Camila Ferrara, WCS Brazil’s turtle specialist, says it’s important that analyses based on stable isotope testing at the police lab also try to identify the origins of seized animals. “This information allows for more precise releases, returning the animals to the locations where they were captured,” she says.
For this, it’s necessary to get samples of the environment from where the animals were taken; the isotopic ratio of the water, for example, can be compared to that of the animal. This means establishing a database with information about capture locations is vital.
Juliana Machado Ferreira, CEO of Freeland Brasil, an NGO focused on combating wildlife trafficking, says stable isotope analyses and DNA testing are the most effective means of investigating fraud among breeders and guaranteeing the return of animals to the regions from which they were taken.
“The most sensitive techniques for finding illegal activities and carrying out technically responsible releases are DNA paternity tests, DNA origin inference testing, and origin inference and differentiation of animals raised in captivity from those caught in the wild through stable isotope analysis,” she says. “These also help us identify locations exploited by traffickers for capture and may help direct resources to combat the crime.”
Ferreira, who has a doctorate in genetics, says the legalized wildlife trade serves as a gateway for the illegal trade. She says it also burdens government agencies with the duty of carrying out inspections to distinguish the legal from the illegal. “Tracking technology today isn’t foolproof and there are many common frauds,” she says.
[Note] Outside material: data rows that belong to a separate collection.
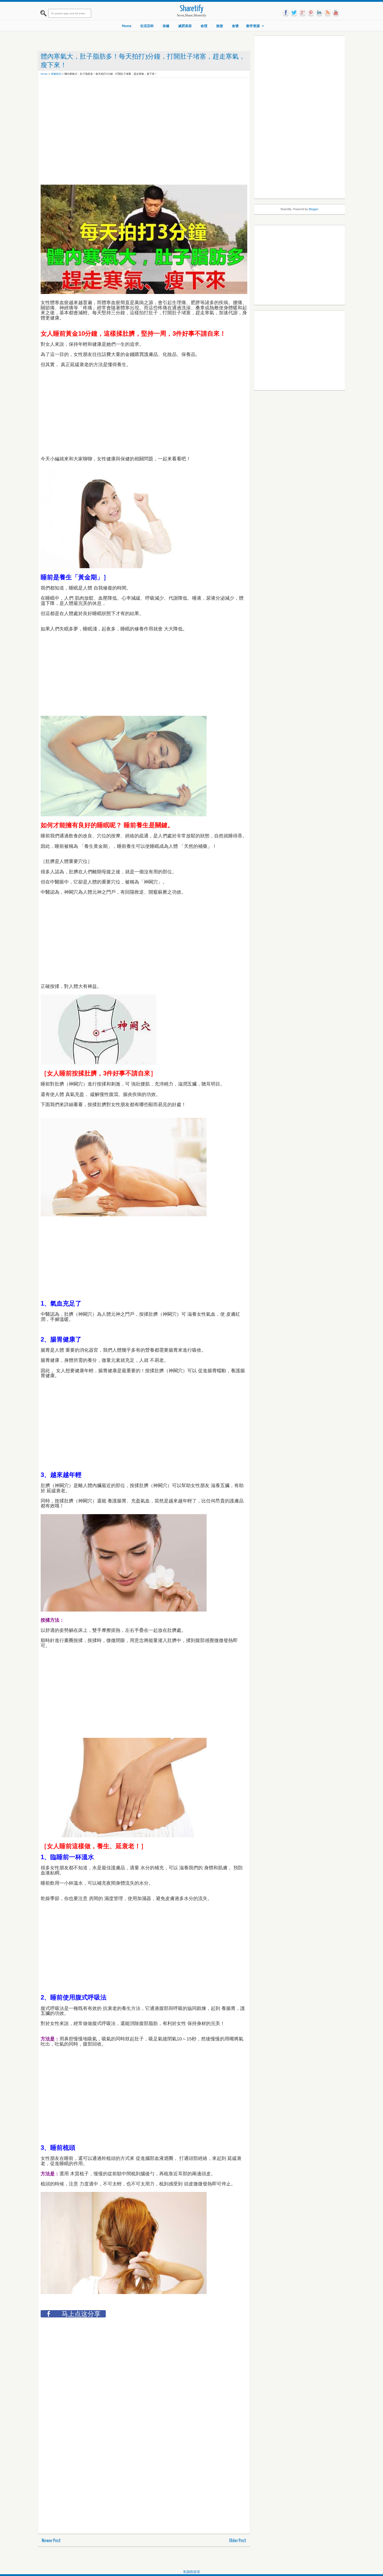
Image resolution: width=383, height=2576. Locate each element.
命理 (204, 26)
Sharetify (191, 9)
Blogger (313, 209)
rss (327, 13)
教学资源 (253, 26)
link (319, 13)
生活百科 (147, 26)
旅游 (219, 26)
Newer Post (51, 2540)
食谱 (235, 26)
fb (286, 13)
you (336, 13)
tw (294, 13)
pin (311, 13)
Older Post (237, 2540)
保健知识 (56, 73)
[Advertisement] (135, 92)
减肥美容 (185, 26)
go (302, 13)
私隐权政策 (191, 2572)
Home (126, 26)
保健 (166, 26)
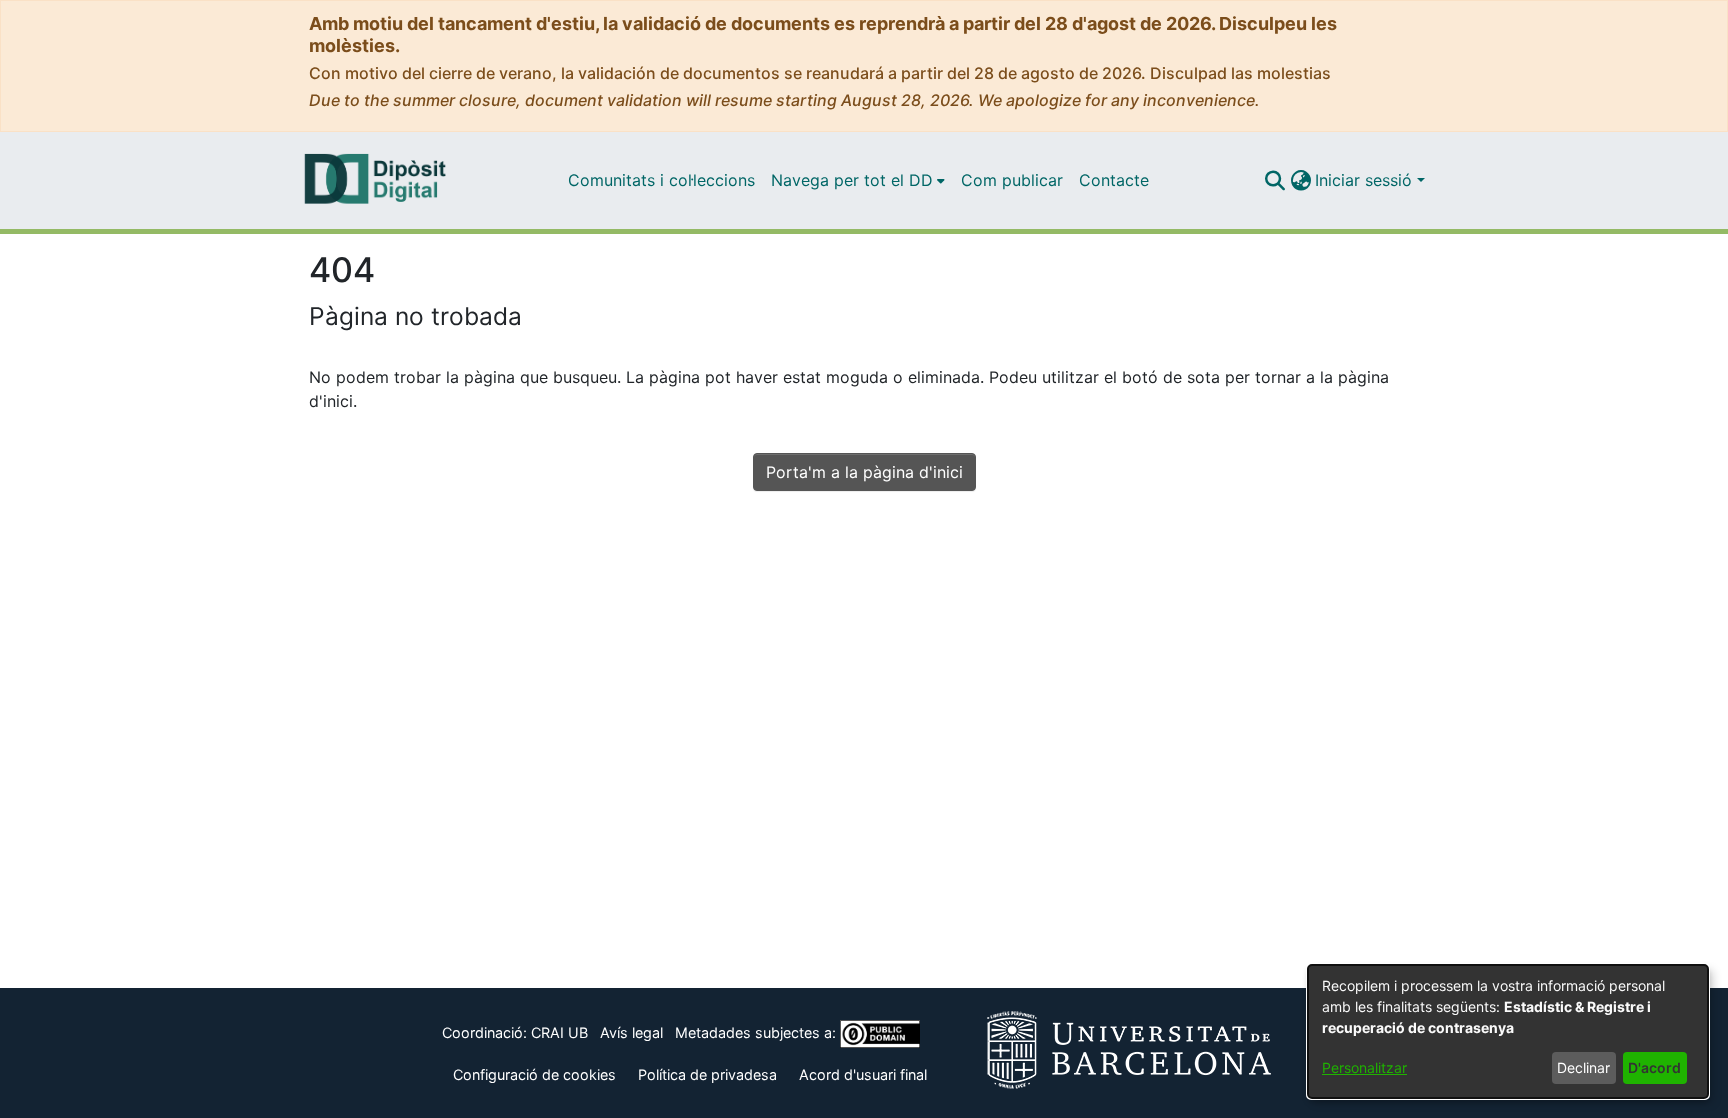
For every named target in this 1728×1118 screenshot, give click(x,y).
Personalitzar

For Saraiva, the police officer, the lab has become something of a legacy. On April 20, he was removed from his post after issuing a criminal report to the Supreme Federal Court against several top government officials. In his report, he accused Environment Minister Ricardo Salles, environmental protection agency (IBAMA) head Eduardo Bim, and Telmário Mota, a senator, of interfering in a police investigation into Brazil’s biggest ever bust of tropical hardwood trafficking, in the neighboring state of Pará.
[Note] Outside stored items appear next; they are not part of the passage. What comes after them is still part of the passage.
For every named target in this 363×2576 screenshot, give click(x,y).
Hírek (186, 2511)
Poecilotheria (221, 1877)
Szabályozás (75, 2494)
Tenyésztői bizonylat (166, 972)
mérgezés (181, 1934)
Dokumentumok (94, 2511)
Saraiva’s removal from office was widely seen as politically motivated. And over the course of two weeks in late May and early June, Salles became the subject of two investigations — one by the Federal Police, the other by the court — into the very allegations leveled by Saraiva.
Salles’s alleged interference took the form of statements he issued in support of the alleged traffickers. Following a visit to the site of the seized logs, he claimed on social media that he had personally checked the origin of the wood and concluded that it wasn’t illegal in origin — exactly the sort of claim that Saraiva’s lab was set up to debunk.